Task goal
Restate word for word the lines from the one bearing "Where should I" through the end of the entries below, and leave every picture out.

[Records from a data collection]
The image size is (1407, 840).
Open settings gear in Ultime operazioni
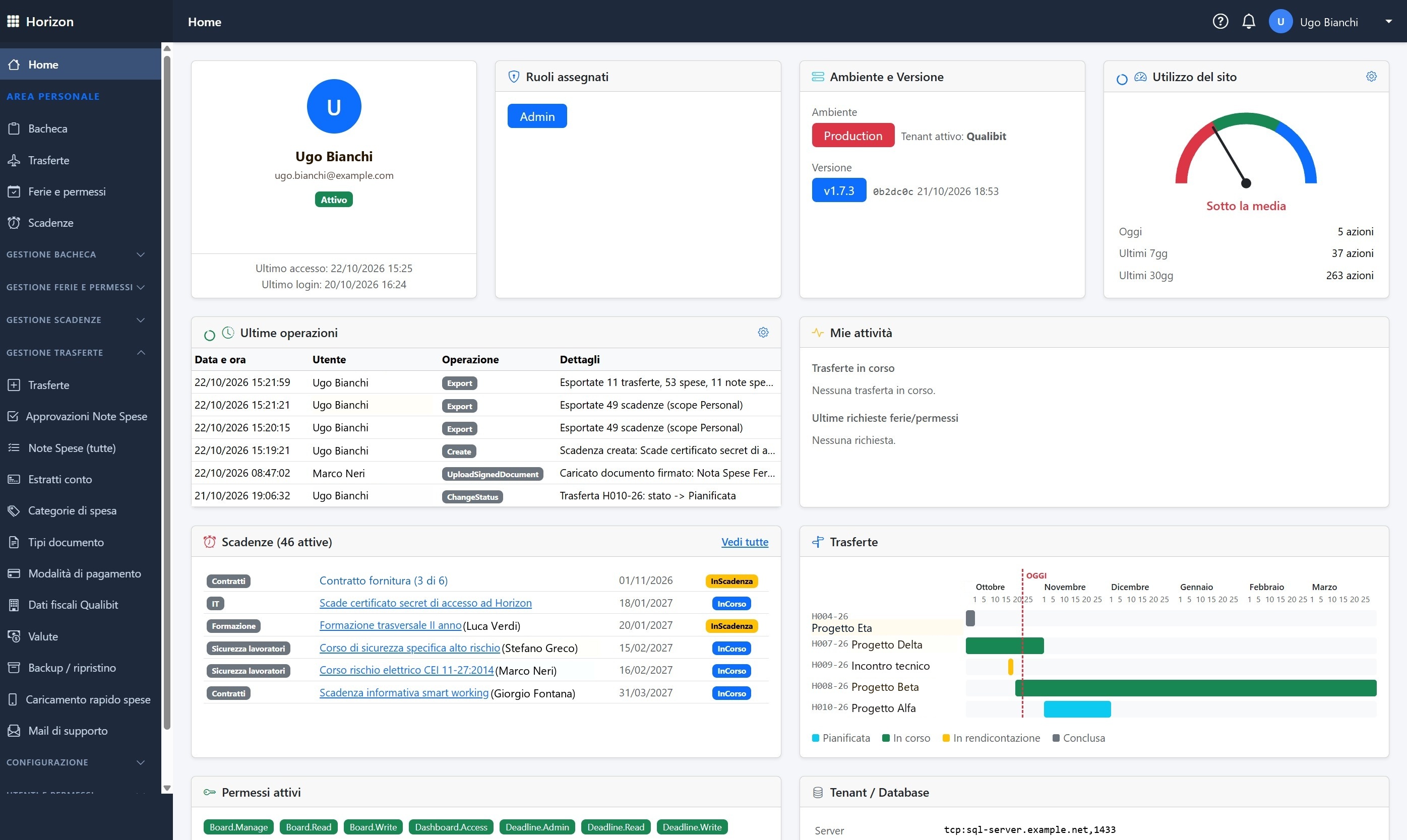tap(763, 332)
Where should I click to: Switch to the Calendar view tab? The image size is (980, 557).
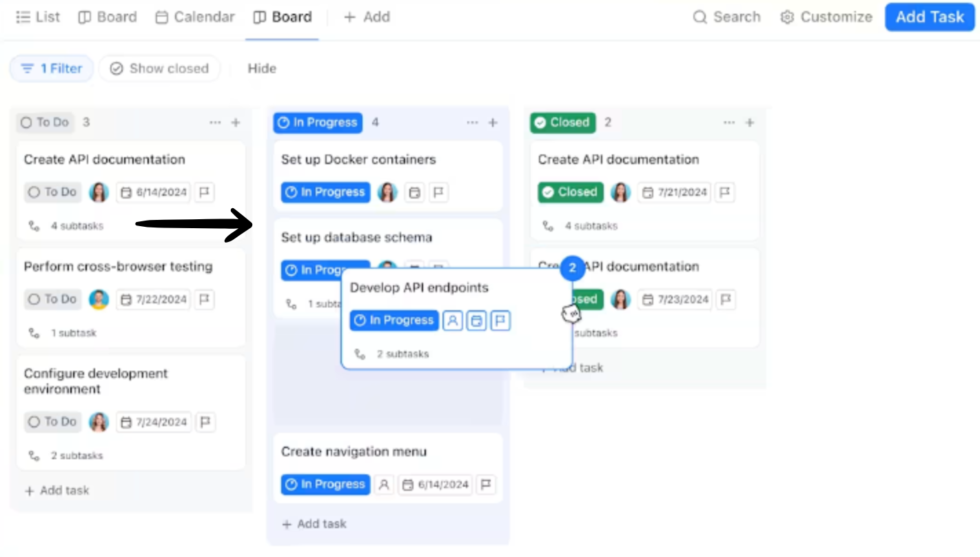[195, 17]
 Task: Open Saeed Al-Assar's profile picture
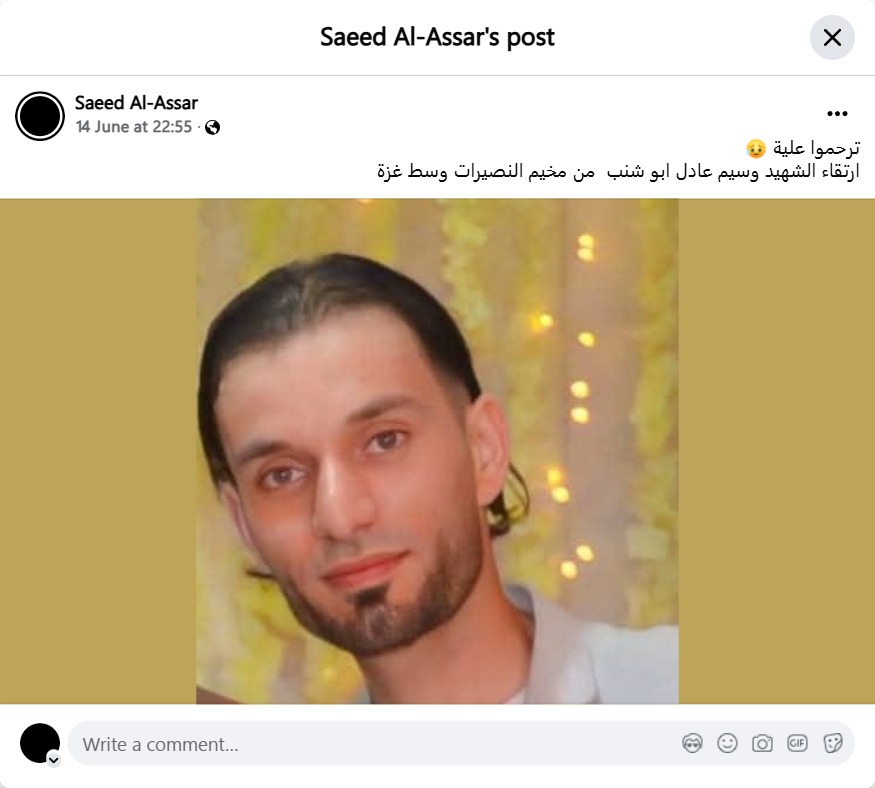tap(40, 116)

Response area
Where should I click to: Switch to the Calendar view tab? The image size is (980, 557).
[195, 17]
 Task: Open Saeed Al-Assar's profile picture
tap(40, 116)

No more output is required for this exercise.